Secondly, the biggest and most important single market that England, Wales, Scotland and Northern Ireland are part of is the UK’s market. The irony is lost on Nicola Sturgeon that she simultaneously argues that Scotland must stay part of the EU single market with its principal foreign trading partner but declare independence from the UK’s – which is Scotland’s most important trading partner. Nicola doubts that the UK will get a good Brexit deal, then wants to jump on the EU’s side in anticipation of a deal that goes against Scotland’s vital interest. It is dangerous how the SNP forget how significant trade with the UK is to Scotland. The future success of the Scotland and UK rests not only on securing the most comprehensive trade deal with the EU, but also the best trade agreements with countries around the world. It is impossible to achieve that if we sabotage our economy by rebuilding walls or barriers on our island to the detriment of Scottish, Welsh, English and Northern Irish people and businesses. Brexit is again a challenge, but faced with a prospect of a divided Kingdom it pails into insignificance.

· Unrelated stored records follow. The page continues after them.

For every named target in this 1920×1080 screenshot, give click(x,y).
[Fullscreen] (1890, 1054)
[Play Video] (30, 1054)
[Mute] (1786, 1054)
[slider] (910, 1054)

Finally, Nicola’s case for an independent Scotland rests on it having a prosperous European future. Many hope this would mean retaining full EU membership, but it is important to remember a third of yes voters do not want to hand control back to Brussels. While the SNP insist that their policy remains full EU membership, it isn’t impossible that they could change this. Even with a referendum on the SNP timetable (before we officially leave) Scotland would still be pulled out of the EU as they would not be an independent country for at least two years that could then retain membership or apply for it. Ultimately Scotland will become independent outside the EU, at this point who knows what the SNP or Scotland could choose to do. A Norwegian model perhaps? Or full membership? Would Scotland accept no say and full regulation but with single market access, with the added control over Scottish fishing? Or, would Scotland choose to hand back all powers gained to Brussels, become a net contributor and a small state in a growing EU? The SNP would say at least Scotland had its own choice. They’re right it does. The choice though is poor; both options have little power and influence in Europe and both involve giving away power to Brussels. An independent Scotland’s European future is to be a small fish in an expanding pond, hardly an attractive option.

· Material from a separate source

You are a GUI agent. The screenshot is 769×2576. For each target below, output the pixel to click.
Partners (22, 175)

Scotland did not choose to leave the European Union; however, they did decide to remain part of the United Kingdom and make these decisions collectively. Above all, Scottish people recognise that they have a choice of futures. The SNP envisage Scotland as a small state in Europe, with little control and influence, separated from its family of nations. Whereas the Scottish Conservatives offer a future where Scotland gains more power outside the European Union and remains part of a larger and globally focused Union. Although achieving it will be a challenge if we are successful Scotland will be more prosperous and autonomous than ever before. Scotland’s choice at this election is clear, a global future in the world’s most successful Union or a smaller future, separated and divided with the only certainty of a smaller world role. Surly, independence is a bigger risk to Scotland than Brexit is?